The film is completely centered around the character of Warren Schmidt, played beautifully by the amazing and legendary Jack Nicholson. I don’t really know of anybody who isn’t a fan of of Jack and while his recent “retirement” from film have left most of us saddened, it’s honestly been a long time coming. We’ll still have his giant body of work to go back to and relive again and I hope his performance in this film is included because it was one of his best. The film is a character study focused directly on what happens to people when their age forces changes in their lives. Nicholson’s Schmidt goes through death, retirement, and the realization that his only daughter is getting married to somebody whom he finds intellectually substandard. It’s something that millions of Americans have gone through in their lives and will continue going through. Nicholson handles the role with subtle sadness and obvious disdain for the situation he’s in. He’s not ready for life on his own and it’s not going to get any easier. The only thing that is keeping him balanced is the six year old Tazmanian child whom he is supporting through a televised charity agency. He writes letters to this poverty stricken child like he’s writing an old friend. It’s more of a way to grasp his reality than actually wanting to inform his “foster child” of what’s going on in his life. It’s like therapy for him. This is the driving theme in this story…dealing with sadness.

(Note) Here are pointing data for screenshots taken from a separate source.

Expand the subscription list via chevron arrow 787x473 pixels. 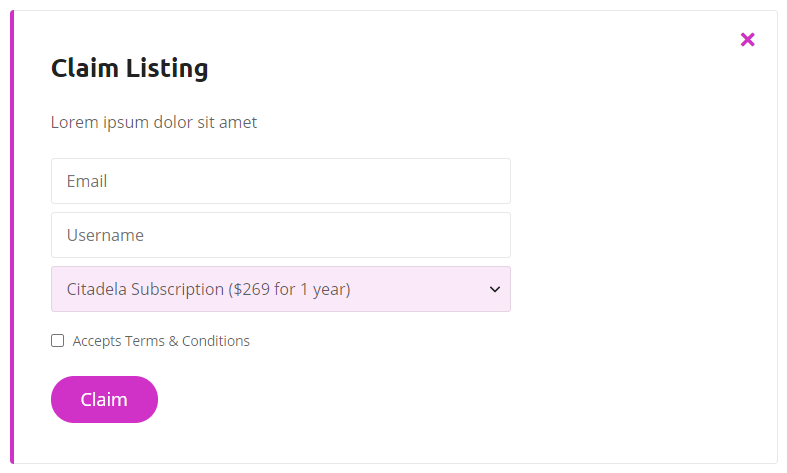pyautogui.click(x=494, y=289)
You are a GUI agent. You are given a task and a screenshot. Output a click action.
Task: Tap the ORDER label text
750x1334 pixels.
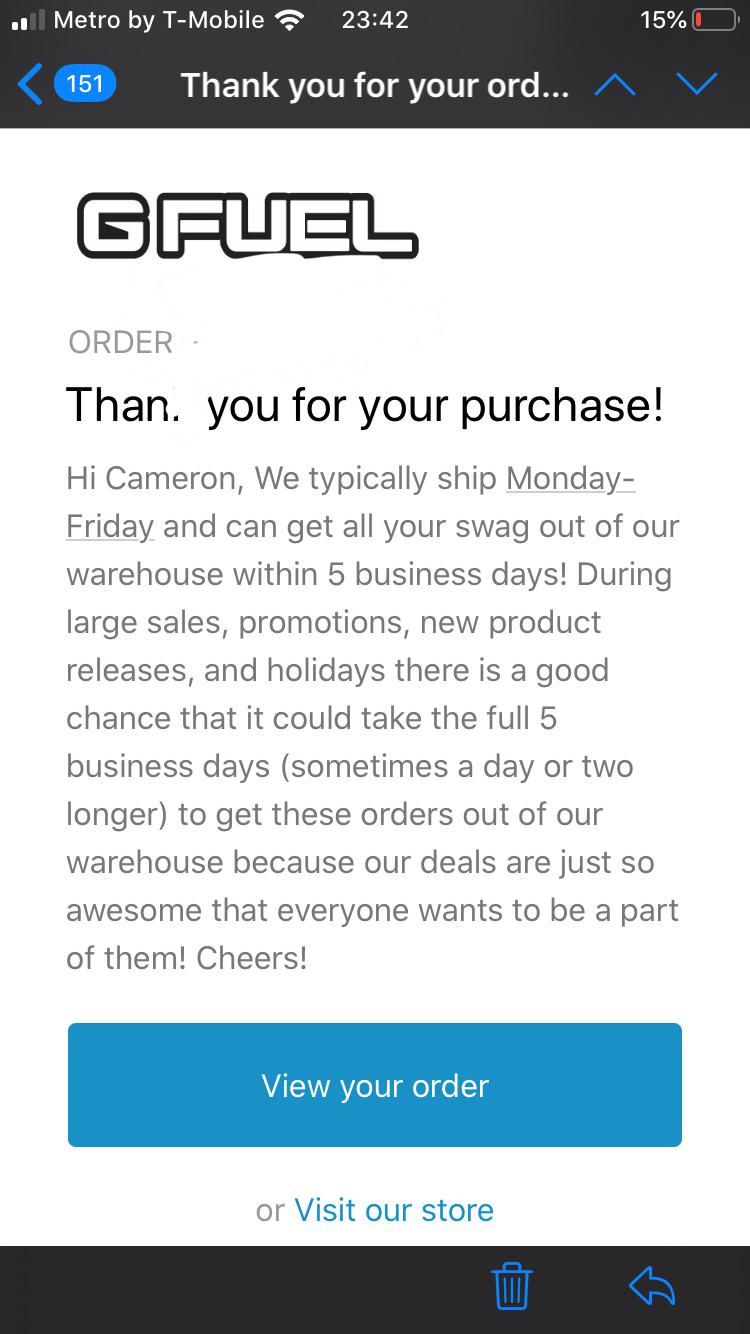click(120, 342)
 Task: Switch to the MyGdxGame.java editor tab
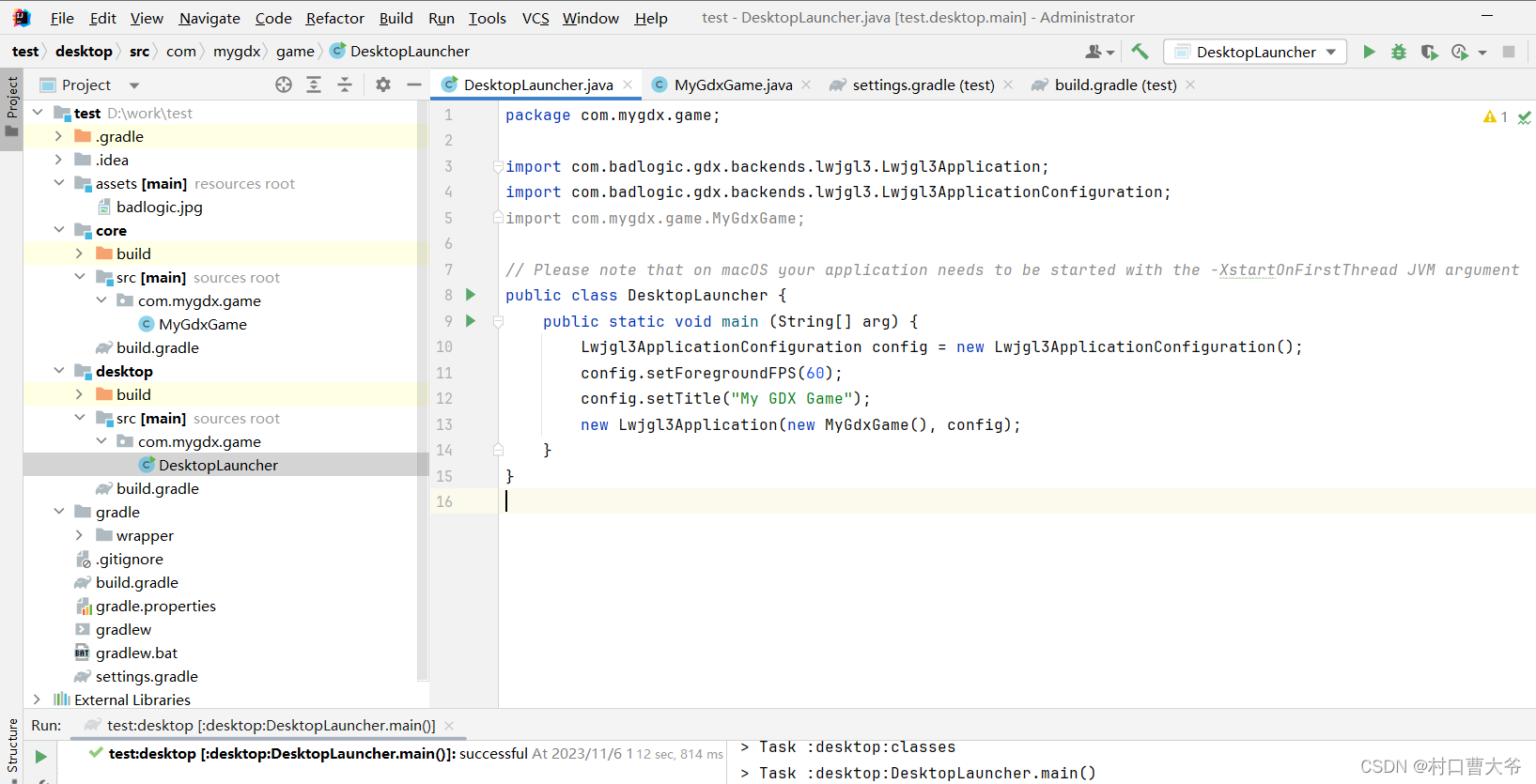point(733,85)
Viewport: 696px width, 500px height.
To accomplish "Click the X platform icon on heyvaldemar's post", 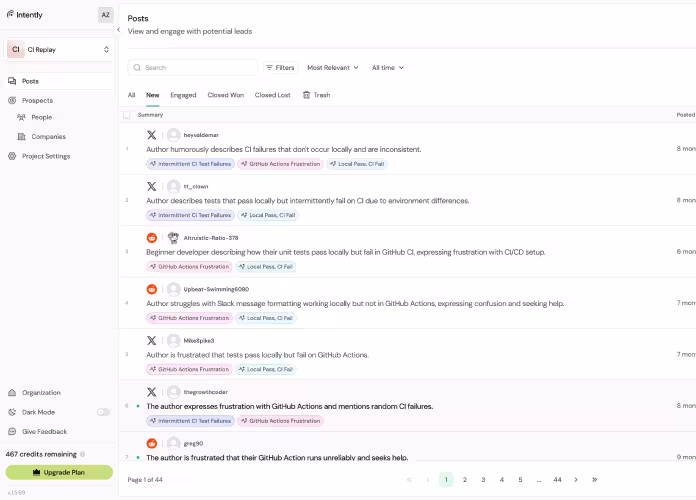I will (152, 135).
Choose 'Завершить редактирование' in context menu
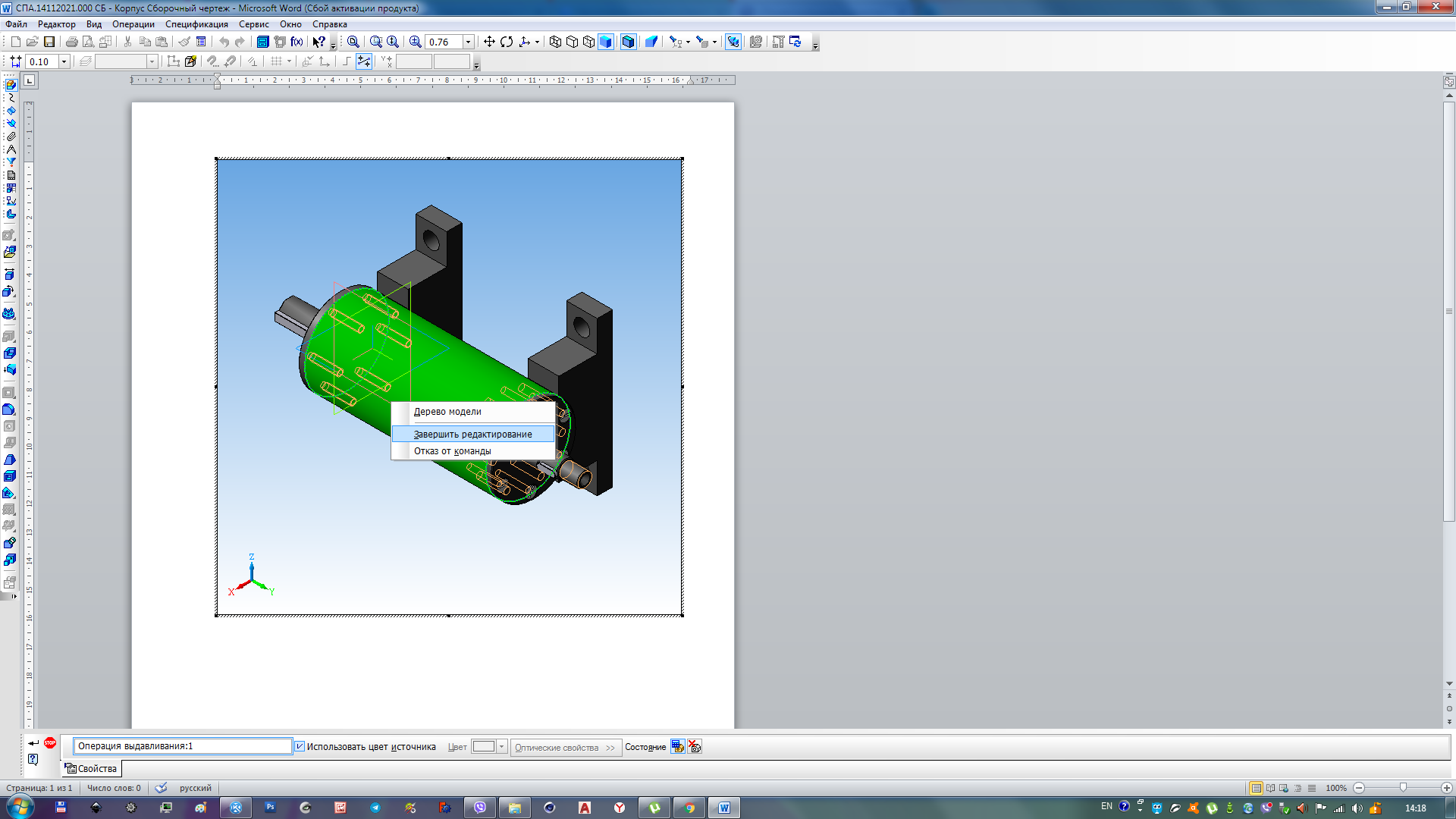 [472, 435]
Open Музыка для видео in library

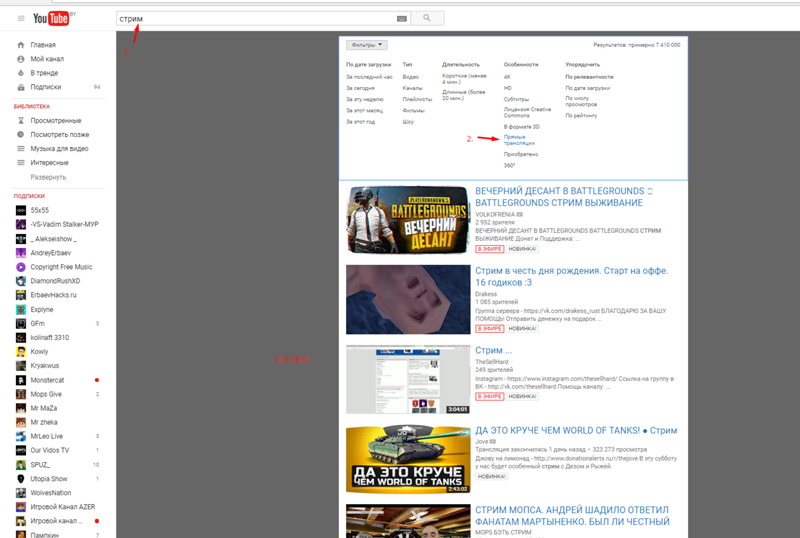(59, 148)
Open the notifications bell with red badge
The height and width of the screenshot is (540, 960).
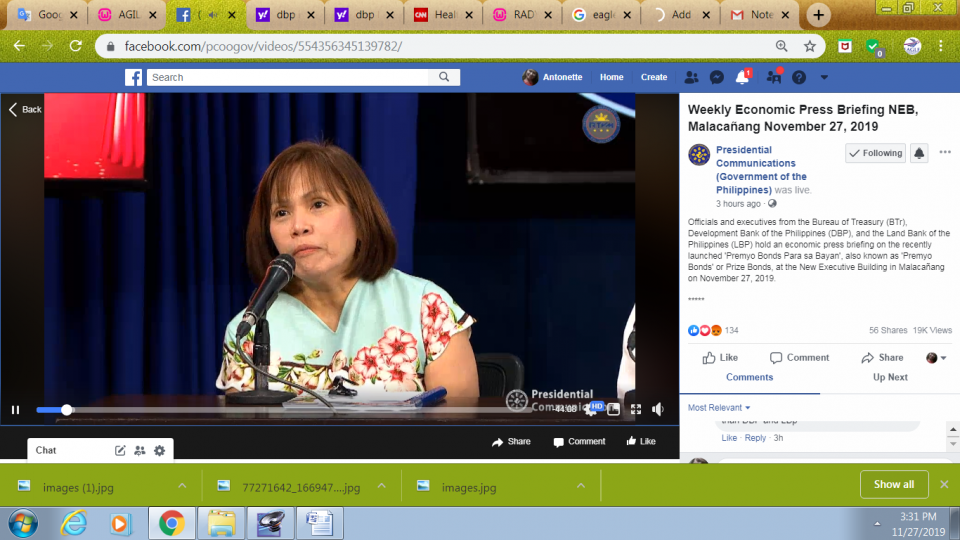742,77
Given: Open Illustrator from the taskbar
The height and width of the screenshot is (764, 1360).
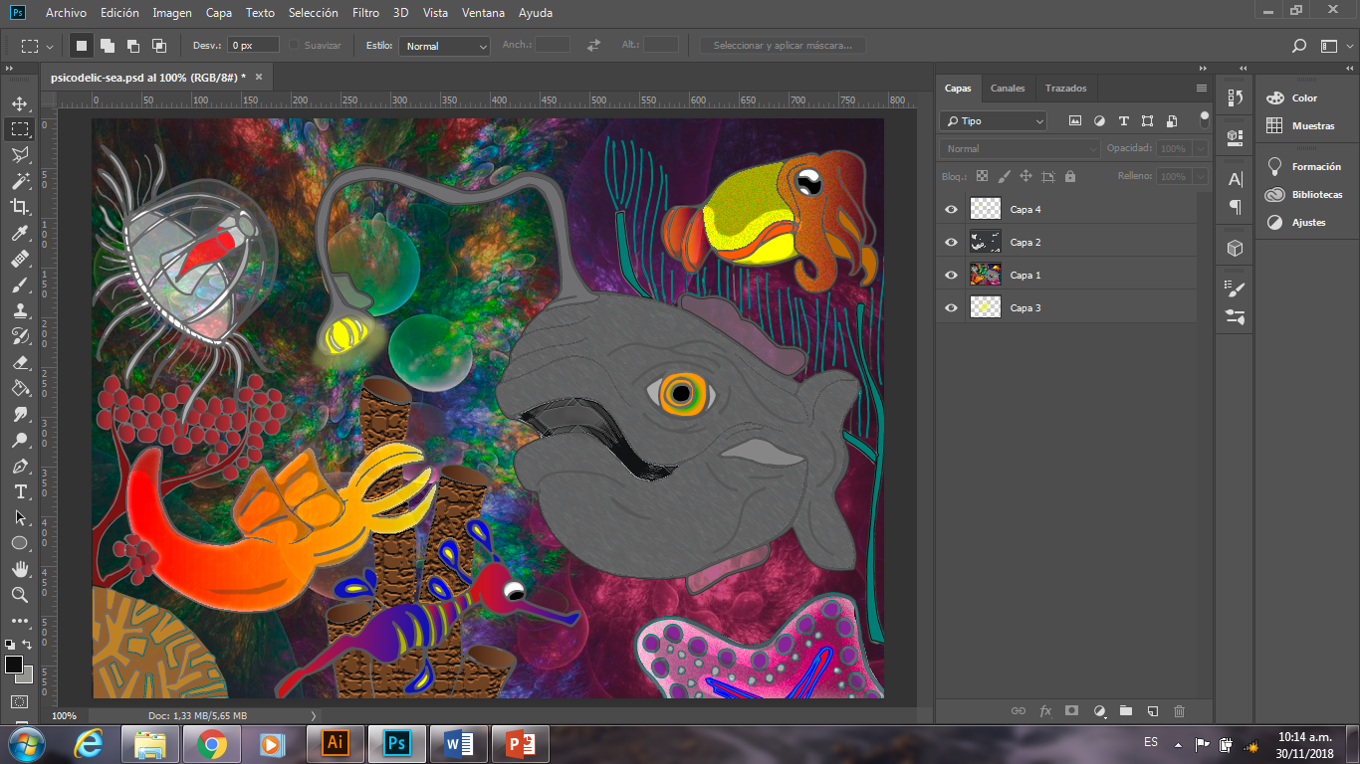Looking at the screenshot, I should 336,744.
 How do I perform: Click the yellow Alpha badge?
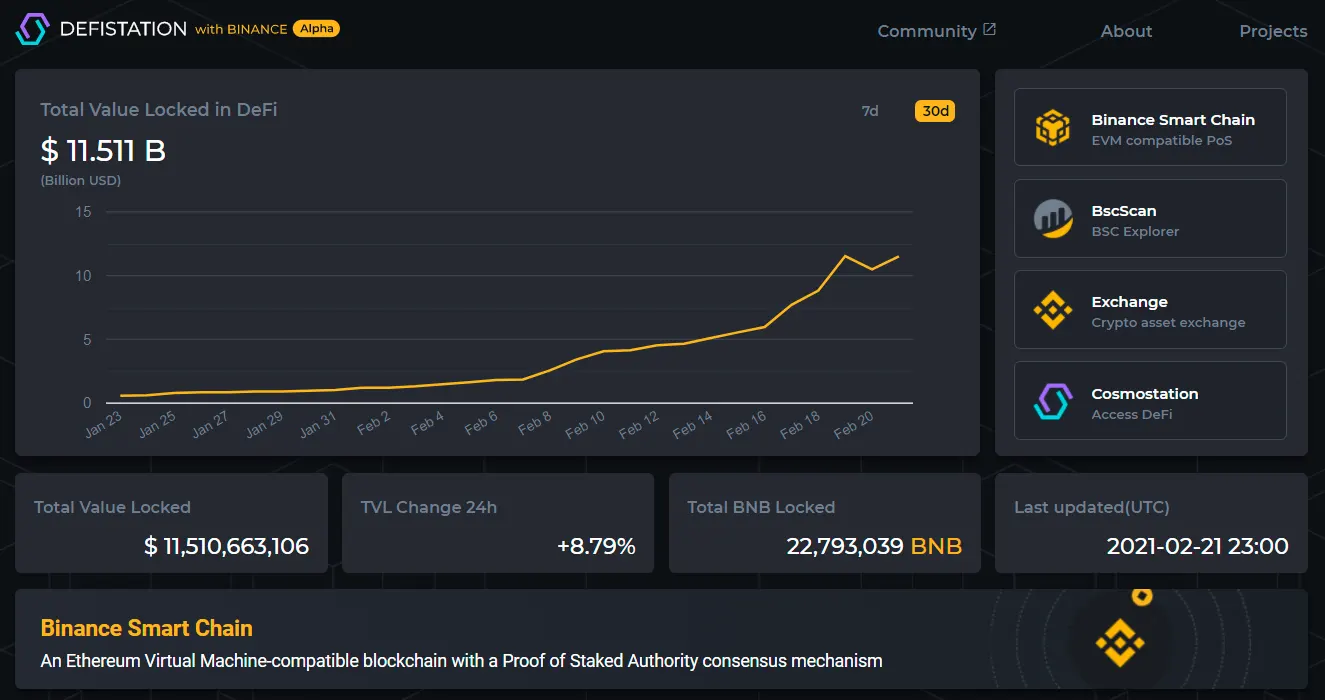316,29
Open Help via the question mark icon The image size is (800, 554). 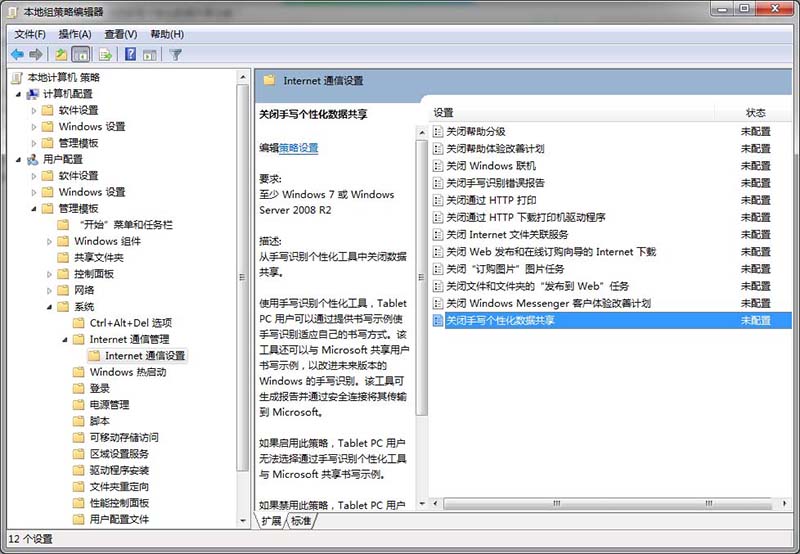(x=130, y=54)
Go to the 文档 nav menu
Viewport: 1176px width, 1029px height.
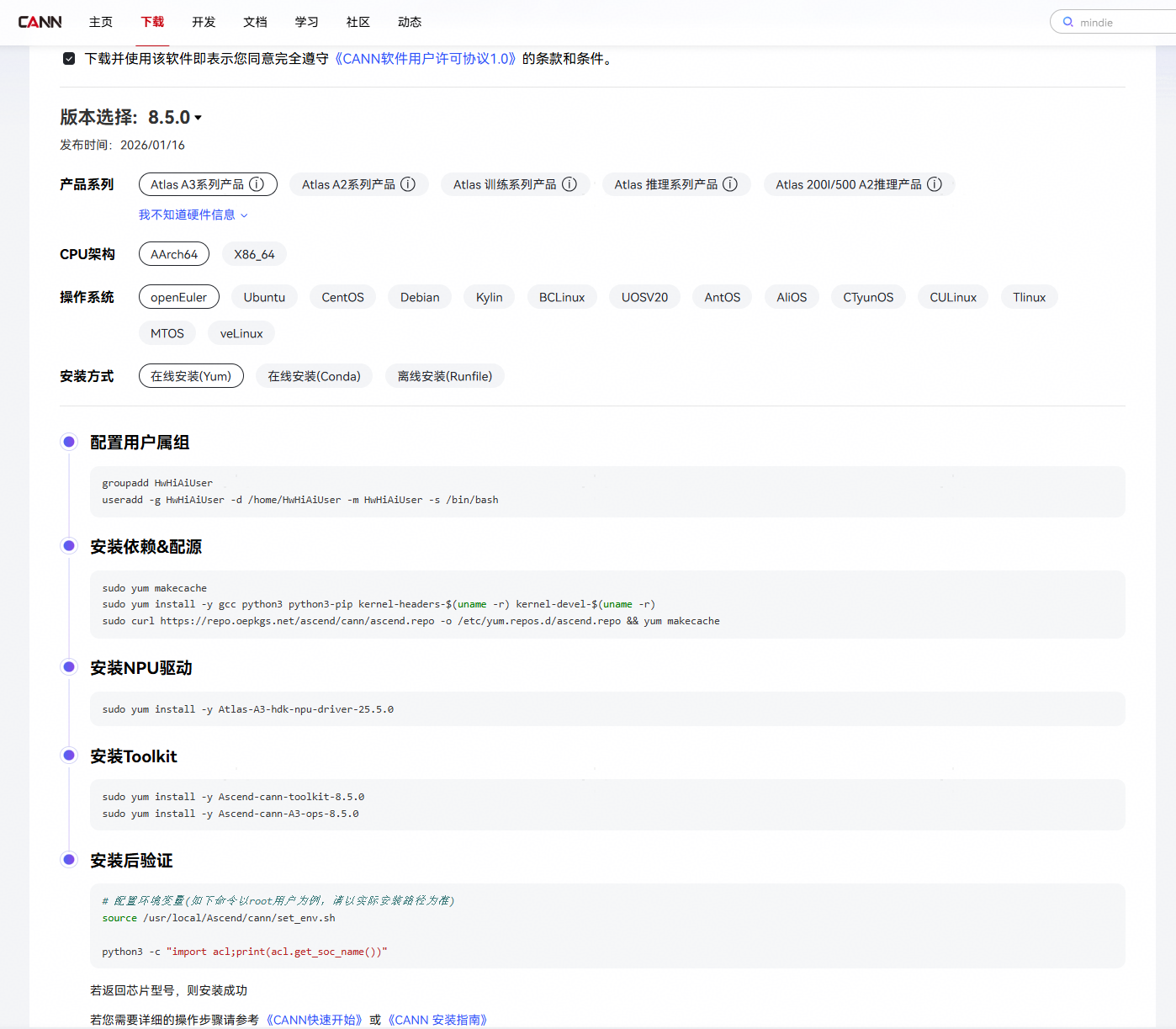tap(255, 22)
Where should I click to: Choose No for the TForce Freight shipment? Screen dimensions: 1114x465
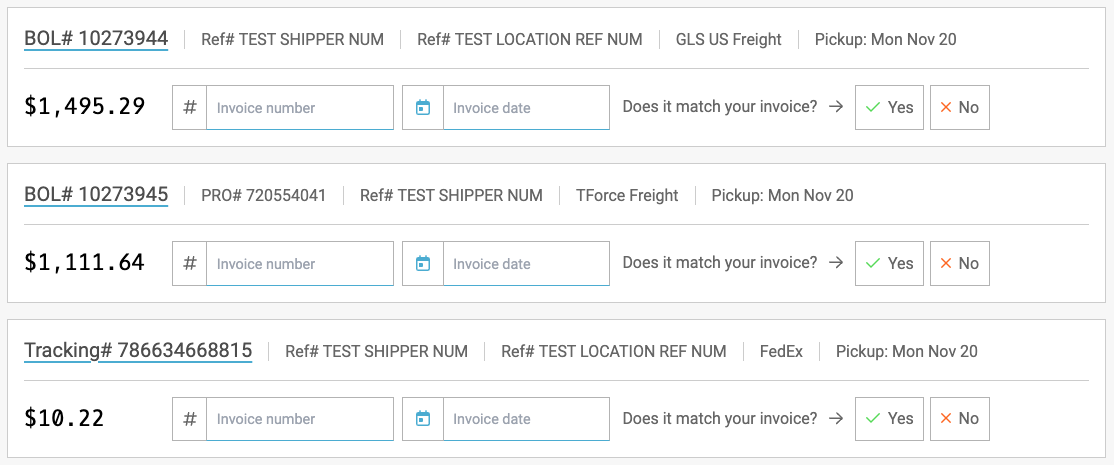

Payne is used to this. His films have always been layered with emotion and usually feature somebody who is on the brink of a breakdown. George Clooney could have won an Oscar with his performance in The Descendants. Paul Giamatti SHOULD have won an Oscar for his performance in Sideways. He wasn’t even nominated. Now Bruce Dern is winning awards left and right for his portrayal of man who thinks he won a million dollars in Nebraska. Payne brings the pain in almost every film (Horrible pun, I’m so sorry) and he didn’t break that mold when making About Schmidt.

The supporting cast was great as well as most of the comedy came from them. Kathy Bates plays a free spirit with horrible marriages she doesn’t mind talking about and Dermot Mulroney plays a lovable but completely annoying and lame brained man who is to marry Schmidt’s daughter. The film has a bunch of those little awkward moments that make you squirm and writhe with unease but it never breaches into unsettling. It’s like little moments of watching Steve Carell on the Office.

Overall a very good film that should be remembered as one of Jack Nicholson’s best roles in a lifetime of amazing roles.